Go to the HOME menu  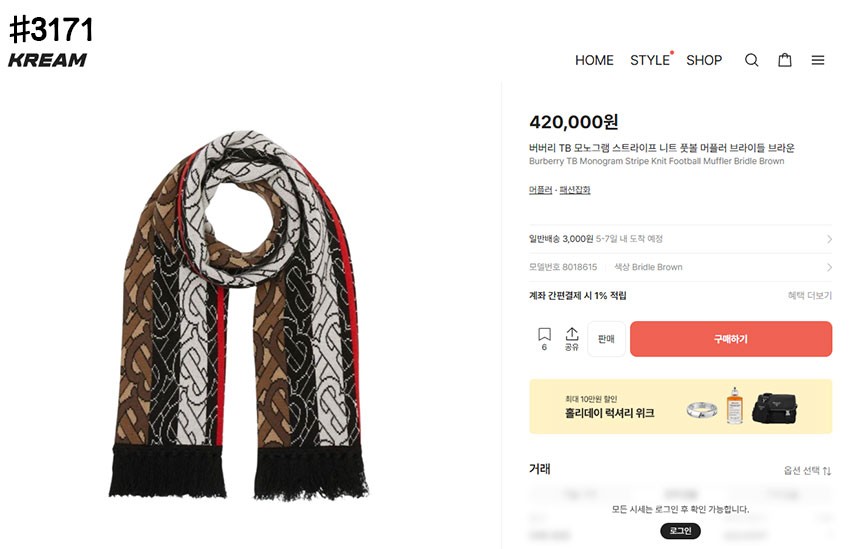(x=594, y=60)
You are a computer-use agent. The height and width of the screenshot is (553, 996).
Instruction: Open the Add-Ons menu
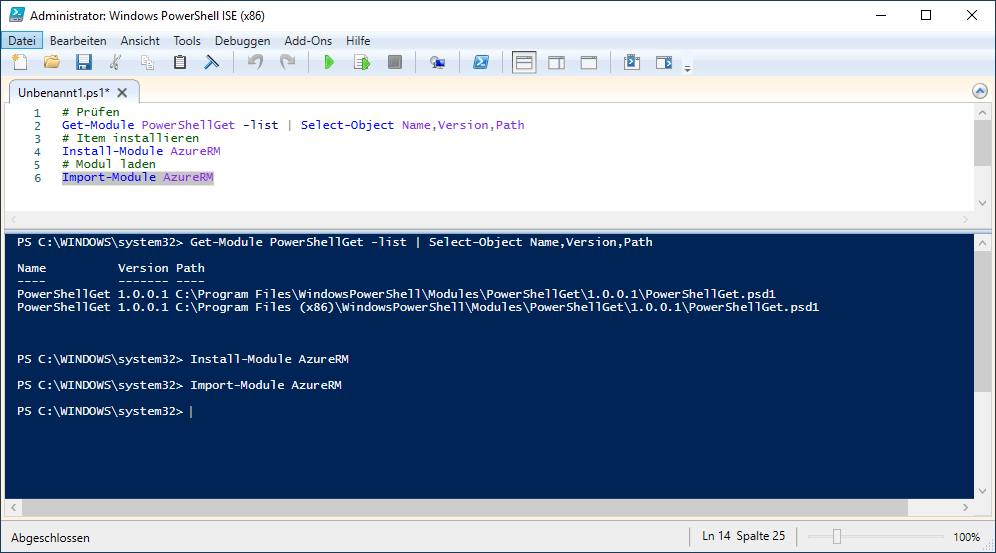point(308,41)
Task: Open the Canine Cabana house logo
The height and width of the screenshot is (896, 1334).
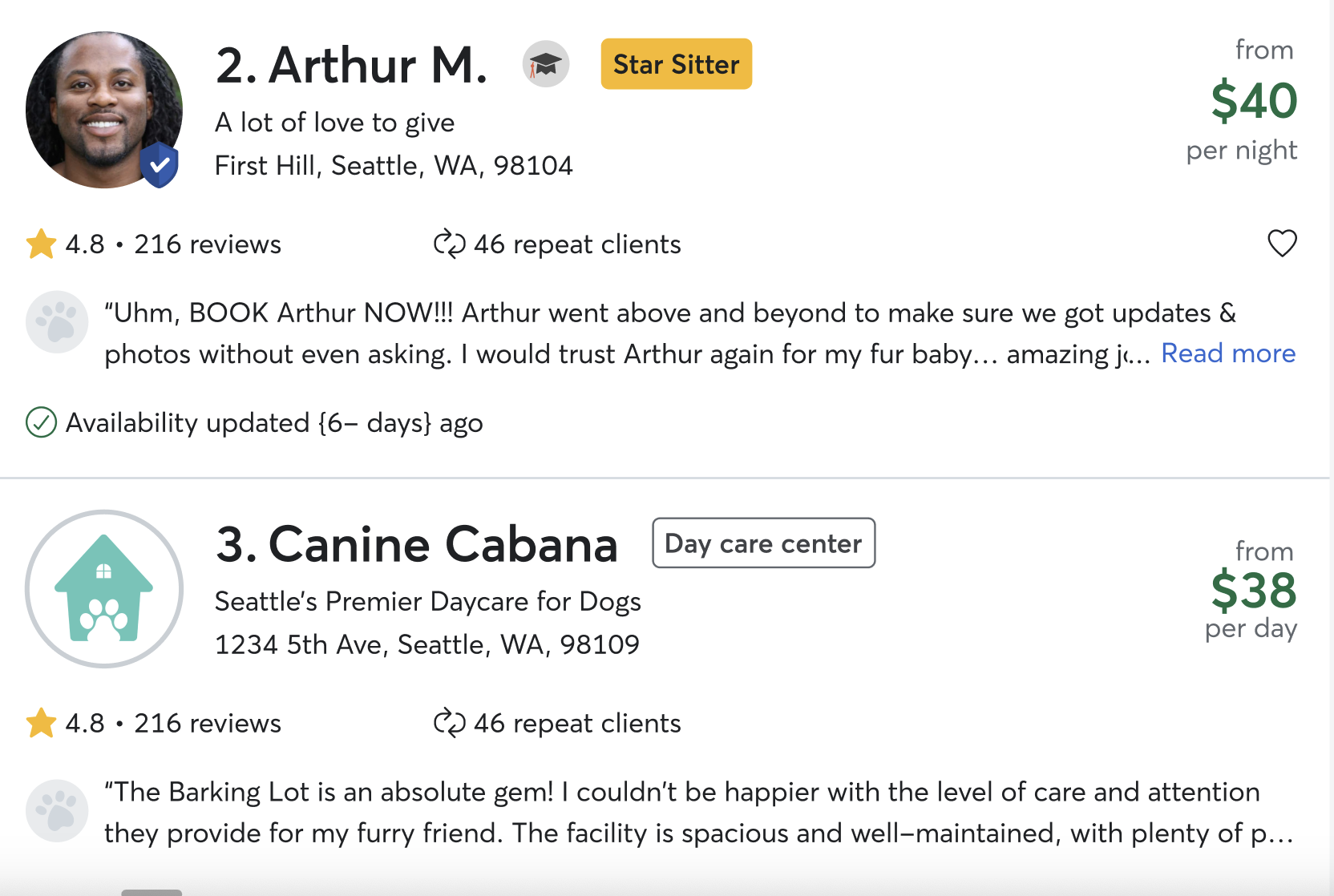Action: [x=104, y=589]
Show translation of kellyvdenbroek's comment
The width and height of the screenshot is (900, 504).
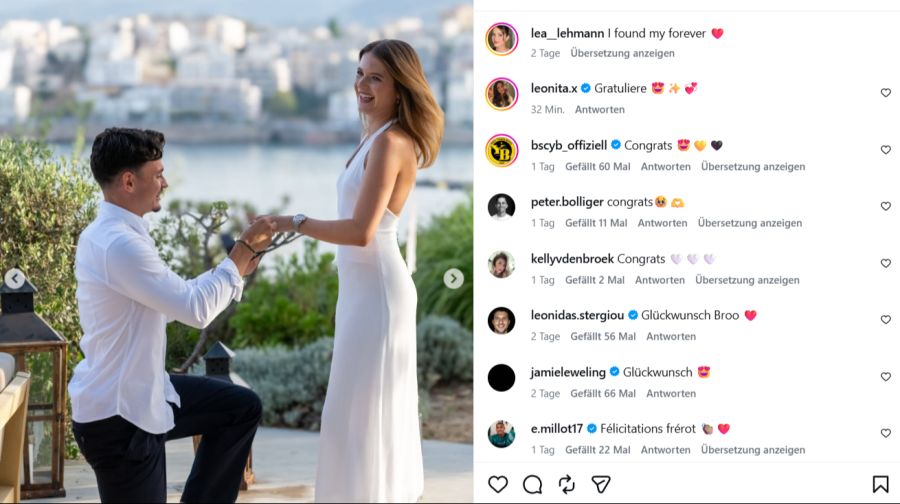point(747,280)
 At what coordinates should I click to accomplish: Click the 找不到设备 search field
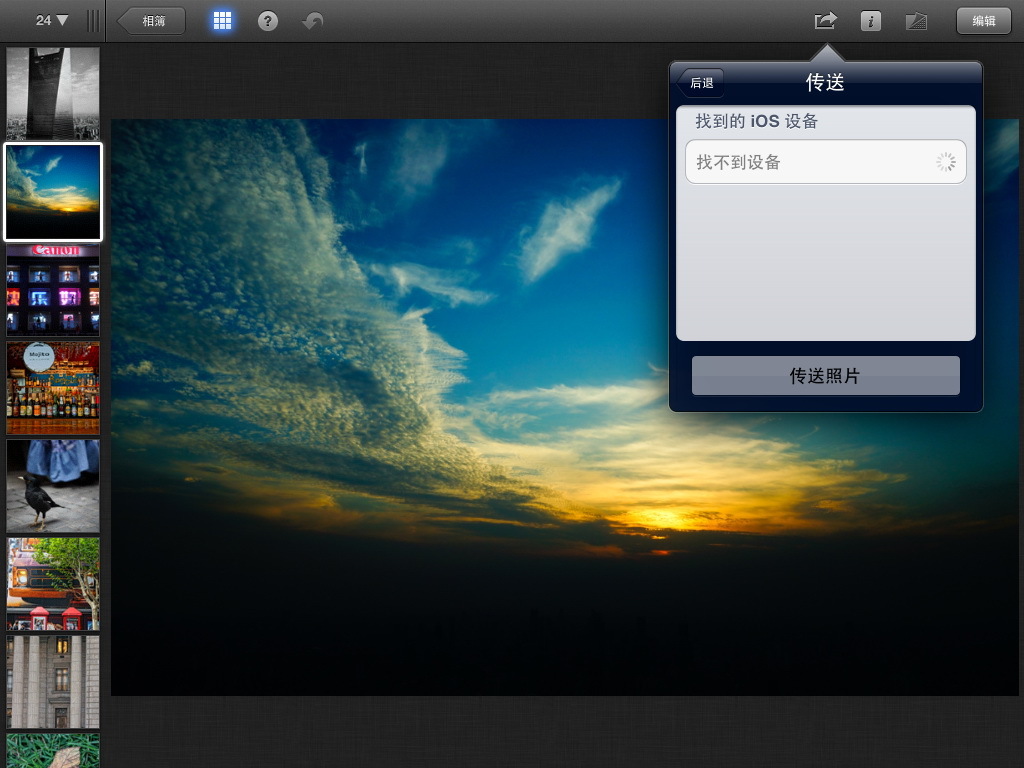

# EXERCISE INSTRUCTIONS:
An exact reproduction of the lines from the line containing "The width and" through the end of the listing above is needed; pictures stay out.

# ANSWER BOX:
The width and height of the screenshot is (900, 504).
point(747,280)
 At what coordinates should I click to accomplish: Click the 找不到设备 search field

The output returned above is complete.